Polymorphism in glutathione transferase-encoding genes was found in MS patients. It leads to a decrease in detoxification and antioxidant potential [53, 54]. However, an increase in the concentration of malonic dialdehyde and a decrease in glutathione peroxidase activity were observed in the cerebrospinal fluid of MS patients [55, 56]. Neurons are particularly sensitive to oxidative disorders due to the increased aerobic metabolism, a high content of unsaturated fatty acids, and relatively low levels of (enzymatic and non-enzymatic) antioxidants. Even short-term oxygen deficiency results in an increase in the concentration of reactive oxygen species and damage to lipids, proteins, and DNA [57]. Hence, a variety of oxidative stress markers have been sought in MS [58].

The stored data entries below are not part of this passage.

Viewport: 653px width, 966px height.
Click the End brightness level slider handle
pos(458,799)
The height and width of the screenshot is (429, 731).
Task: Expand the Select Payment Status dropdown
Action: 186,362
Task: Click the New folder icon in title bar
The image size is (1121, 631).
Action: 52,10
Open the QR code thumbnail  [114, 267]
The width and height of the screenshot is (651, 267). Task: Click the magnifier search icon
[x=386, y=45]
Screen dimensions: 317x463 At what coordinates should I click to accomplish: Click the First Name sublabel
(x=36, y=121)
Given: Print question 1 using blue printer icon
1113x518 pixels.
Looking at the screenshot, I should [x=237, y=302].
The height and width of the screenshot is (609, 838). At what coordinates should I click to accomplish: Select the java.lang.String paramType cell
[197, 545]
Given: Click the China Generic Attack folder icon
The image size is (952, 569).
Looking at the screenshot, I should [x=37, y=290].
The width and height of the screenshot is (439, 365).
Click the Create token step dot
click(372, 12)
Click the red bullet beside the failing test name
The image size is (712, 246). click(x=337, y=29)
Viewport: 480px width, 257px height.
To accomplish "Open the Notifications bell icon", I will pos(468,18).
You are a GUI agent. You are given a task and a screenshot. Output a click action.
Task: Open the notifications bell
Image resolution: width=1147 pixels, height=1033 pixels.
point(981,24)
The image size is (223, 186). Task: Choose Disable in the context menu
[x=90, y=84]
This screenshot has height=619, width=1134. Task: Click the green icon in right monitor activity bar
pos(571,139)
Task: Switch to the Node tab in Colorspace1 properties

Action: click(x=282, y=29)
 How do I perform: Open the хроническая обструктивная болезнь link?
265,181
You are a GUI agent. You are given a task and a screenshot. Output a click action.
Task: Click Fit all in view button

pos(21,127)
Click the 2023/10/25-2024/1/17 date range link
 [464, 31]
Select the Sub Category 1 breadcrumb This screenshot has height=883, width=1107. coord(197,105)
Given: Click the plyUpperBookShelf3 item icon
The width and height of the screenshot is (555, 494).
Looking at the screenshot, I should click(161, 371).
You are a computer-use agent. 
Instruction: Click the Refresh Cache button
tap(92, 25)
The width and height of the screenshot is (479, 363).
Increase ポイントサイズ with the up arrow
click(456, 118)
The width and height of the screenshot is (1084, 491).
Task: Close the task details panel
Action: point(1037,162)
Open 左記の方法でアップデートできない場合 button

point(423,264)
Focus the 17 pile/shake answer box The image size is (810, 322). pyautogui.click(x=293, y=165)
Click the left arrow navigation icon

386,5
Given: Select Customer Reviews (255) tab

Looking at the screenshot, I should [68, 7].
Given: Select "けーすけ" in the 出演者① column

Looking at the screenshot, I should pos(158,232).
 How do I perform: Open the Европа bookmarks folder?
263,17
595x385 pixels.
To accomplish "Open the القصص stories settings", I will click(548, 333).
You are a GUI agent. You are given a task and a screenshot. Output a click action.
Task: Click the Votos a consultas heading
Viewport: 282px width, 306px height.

In conclusion, it should be stressed that the issue of the involvement of the glycation process in the aetiopathogenesis of MS remains open. There is still little research related to this subject, and the results of studies are inconclusive and often contradictory. This study should be another attempt to clarify whether and to what extent post-translational protein processing plays a role in the incidence, course, and severity of MS. It appears that the disease is accompanied by an increase in the glycation processes, especially in metabolic pathways leading to carboxymethyllysine formation. However, it is not possible to decide whether it is the cause or the effect of inflammation. The course of MS also changes some of the relationships between different glycation products, which may suggest additional sources of their formation during the disease process. Further research is warranted to clarify whether and which AGEs could serve as diagnostic and therapeutic biomarkers for MS; it is of great interest, especially in the context of new medicinal implications and the suggestion for the introduction of AGE-inhibitors to the therapy of MS. These inhibitors have also been proposed as promising neuroprotective compounds [59]. It seems that these actions combined with multidisciplinary rehabilitation could improve the quality of life in patients with MS [60].

Multiple sclerosis is accompanied by an intensification of protein glycation process, especially within the pathways leading to the formation of carboxymethyllysine. The duration of the disease and the degree of disability seem not to affect the progression of the glycation process. However, the disease process associated with MS may affect the relationship between CML and CEL concentrations.

The small size of patient groups and subgroups (i.e. treated and untreated with DMD) could influence statistical differences. We examined only clinically stable patients. However, it would be interesting to compare serum CEL and CML levels during relapse and remission in the same patients. Therefore, further studies are warranted in this respect.